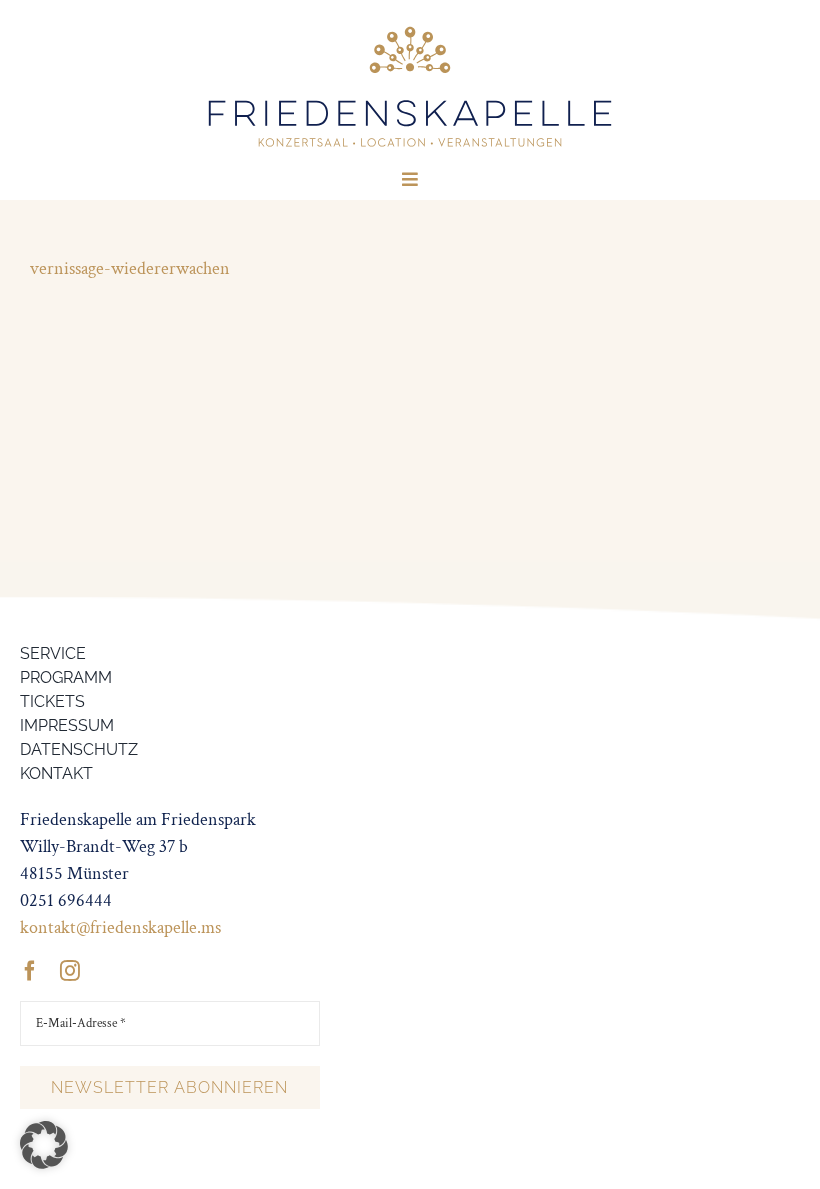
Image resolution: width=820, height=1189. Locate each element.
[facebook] (30, 971)
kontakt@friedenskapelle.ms (120, 927)
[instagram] (70, 971)
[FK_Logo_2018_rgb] (410, 28)
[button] (44, 1145)
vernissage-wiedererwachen (130, 268)
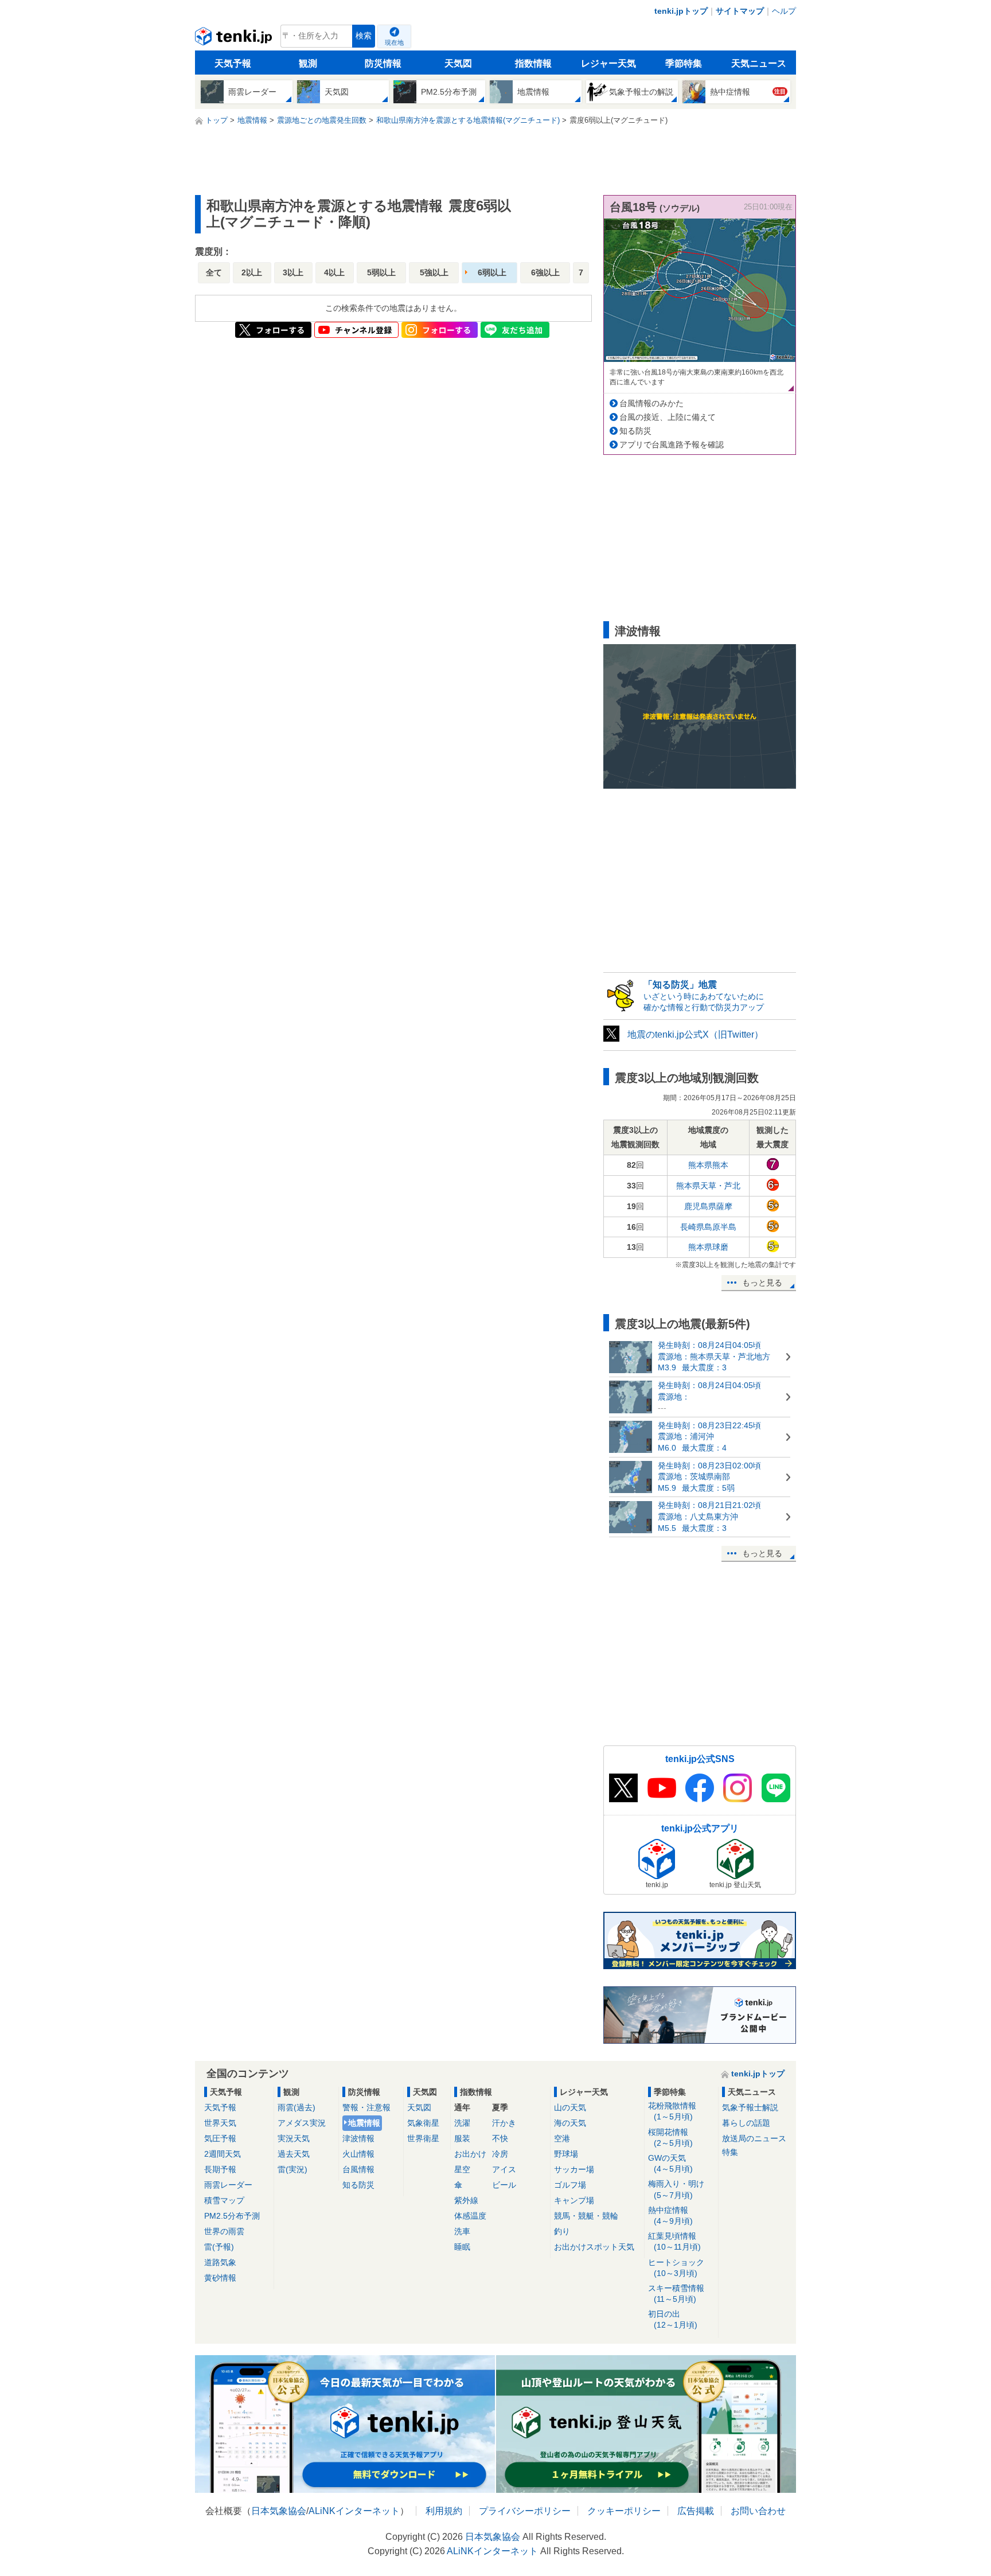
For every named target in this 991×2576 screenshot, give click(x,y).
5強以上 (434, 272)
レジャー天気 (608, 63)
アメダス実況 (302, 2122)
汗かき (504, 2122)
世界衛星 (423, 2138)
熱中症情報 (670, 2215)
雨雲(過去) (296, 2107)
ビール (504, 2184)
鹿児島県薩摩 (708, 1206)
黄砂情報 (220, 2277)
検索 (364, 36)
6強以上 (545, 272)
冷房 (500, 2153)
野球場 (566, 2153)
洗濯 (462, 2122)
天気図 (458, 63)
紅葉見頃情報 (674, 2241)
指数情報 (533, 63)
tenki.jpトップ (681, 10)
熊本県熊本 (708, 1165)
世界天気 (220, 2122)
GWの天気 (670, 2163)
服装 (462, 2138)
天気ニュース (758, 63)
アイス (504, 2169)
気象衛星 (423, 2122)
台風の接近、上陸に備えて (667, 417)
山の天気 (570, 2107)
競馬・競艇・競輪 (586, 2215)
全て (214, 272)
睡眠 (462, 2246)
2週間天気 (222, 2153)
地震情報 (364, 2122)
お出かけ (470, 2153)
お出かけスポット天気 (594, 2246)
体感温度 (470, 2215)
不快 (500, 2138)
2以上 (251, 272)
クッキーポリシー (624, 2511)
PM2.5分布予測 (232, 2215)
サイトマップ (740, 10)
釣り (562, 2231)
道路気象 (220, 2262)
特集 (730, 2152)
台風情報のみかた (651, 403)
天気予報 (232, 63)
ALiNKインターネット (354, 2511)
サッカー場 (574, 2169)
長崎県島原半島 (708, 1227)
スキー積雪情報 (676, 2293)
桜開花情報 (670, 2137)
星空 (462, 2169)
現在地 (394, 42)
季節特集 (683, 63)
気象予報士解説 (750, 2107)
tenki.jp (235, 39)
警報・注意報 (366, 2107)
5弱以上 (381, 272)
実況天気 (294, 2138)
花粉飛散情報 (672, 2111)
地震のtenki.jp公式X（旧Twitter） (695, 1034)
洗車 (462, 2231)
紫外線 (466, 2200)
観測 (308, 63)
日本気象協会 (278, 2511)
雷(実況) (292, 2169)
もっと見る (762, 1282)
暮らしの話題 (746, 2122)
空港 (562, 2138)
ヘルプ (784, 10)
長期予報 (220, 2169)
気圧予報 (220, 2138)
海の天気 (570, 2122)
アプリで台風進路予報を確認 (671, 445)
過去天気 (294, 2153)
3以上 (293, 272)
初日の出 (672, 2319)
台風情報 (358, 2169)
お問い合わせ (758, 2511)
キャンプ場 (574, 2200)
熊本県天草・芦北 (708, 1185)
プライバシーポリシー (525, 2511)
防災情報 (383, 63)
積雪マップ (224, 2200)
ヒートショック (676, 2268)
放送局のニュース (754, 2138)
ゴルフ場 (570, 2184)
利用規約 (444, 2511)
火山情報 (358, 2153)
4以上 (334, 272)
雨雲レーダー (228, 2184)
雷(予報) (219, 2246)
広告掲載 (695, 2511)
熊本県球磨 (708, 1247)
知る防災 (635, 431)
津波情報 (358, 2138)
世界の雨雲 (224, 2231)
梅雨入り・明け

________________________________________

[Task description]
Without the pictures, return all the records precisely as they stand.

[Written solution]
Image resolution: width=820, height=1189. Locate each element.
[facebook] (30, 971)
kontakt@friedenskapelle.ms (120, 927)
[instagram] (70, 971)
[FK_Logo_2018_rgb] (410, 28)
[button] (44, 1145)
vernissage-wiedererwachen (130, 268)
For every named target in this 991×2576 screenshot, give click(x,y).
5強以上 (434, 272)
レジャー天気 (608, 63)
アメダス実況 (302, 2122)
汗かき (504, 2122)
世界衛星 (423, 2138)
熱中症情報 (670, 2215)
雨雲(過去) (296, 2107)
ビール (504, 2184)
鹿児島県薩摩 (708, 1206)
黄砂情報 (220, 2277)
検索 (364, 36)
6強以上 (545, 272)
冷房 (500, 2153)
野球場 (566, 2153)
洗濯 (462, 2122)
天気図 (458, 63)
紅葉見頃情報 (674, 2241)
指数情報 (533, 63)
tenki.jpトップ (681, 10)
熊本県熊本 (708, 1165)
世界天気 (220, 2122)
GWの天気 (670, 2163)
服装 (462, 2138)
天気ニュース (758, 63)
アイス (504, 2169)
気象衛星 (423, 2122)
台風の接近、上陸に備えて (667, 417)
山の天気 (570, 2107)
競馬・競艇・競輪 (586, 2215)
全て (214, 272)
睡眠 (462, 2246)
2週間天気 (222, 2153)
地震情報 (364, 2122)
お出かけ (470, 2153)
お出かけスポット天気 (594, 2246)
体感温度 (470, 2215)
不快 (500, 2138)
2以上 (251, 272)
クッキーポリシー (624, 2511)
PM2.5分布予測 (232, 2215)
サイトマップ (740, 10)
釣り (562, 2231)
道路気象 (220, 2262)
特集 (730, 2152)
台風情報のみかた (651, 403)
天気予報 (232, 63)
ALiNKインターネット (354, 2511)
サッカー場 (574, 2169)
長崎県島原半島 (708, 1227)
スキー積雪情報 (676, 2293)
桜開花情報 (670, 2137)
星空 (462, 2169)
現在地 (394, 42)
季節特集 (683, 63)
気象予報士解説 (750, 2107)
tenki.jp (235, 39)
警報・注意報 (366, 2107)
5弱以上 (381, 272)
実況天気 (294, 2138)
花粉飛散情報 (672, 2111)
地震のtenki.jp公式X（旧Twitter） (695, 1034)
洗車 (462, 2231)
紫外線 (466, 2200)
観測 (308, 63)
日本気象協会 (278, 2511)
雷(実況) (292, 2169)
もっと見る (762, 1282)
暮らしの話題 (746, 2122)
空港 (562, 2138)
ヘルプ (784, 10)
長期予報 (220, 2169)
気圧予報 (220, 2138)
海の天気 (570, 2122)
アプリで台風進路予報を確認 (671, 445)
過去天気 (294, 2153)
3以上 (293, 272)
初日の出 (672, 2319)
台風情報 (358, 2169)
お問い合わせ (758, 2511)
キャンプ場 (574, 2200)
熊本県天草・芦北 (708, 1185)
プライバシーポリシー (525, 2511)
防災情報 (383, 63)
積雪マップ (224, 2200)
ヒートショック (676, 2268)
放送局のニュース (754, 2138)
ゴルフ場 (570, 2184)
利用規約 (444, 2511)
火山情報 (358, 2153)
4以上 (334, 272)
雨雲レーダー (228, 2184)
雷(予報) (219, 2246)
広告掲載 (695, 2511)
熊本県球磨 (708, 1247)
知る防災 (635, 431)
津波情報 (358, 2138)
世界の雨雲 (224, 2231)
梅雨入り・明け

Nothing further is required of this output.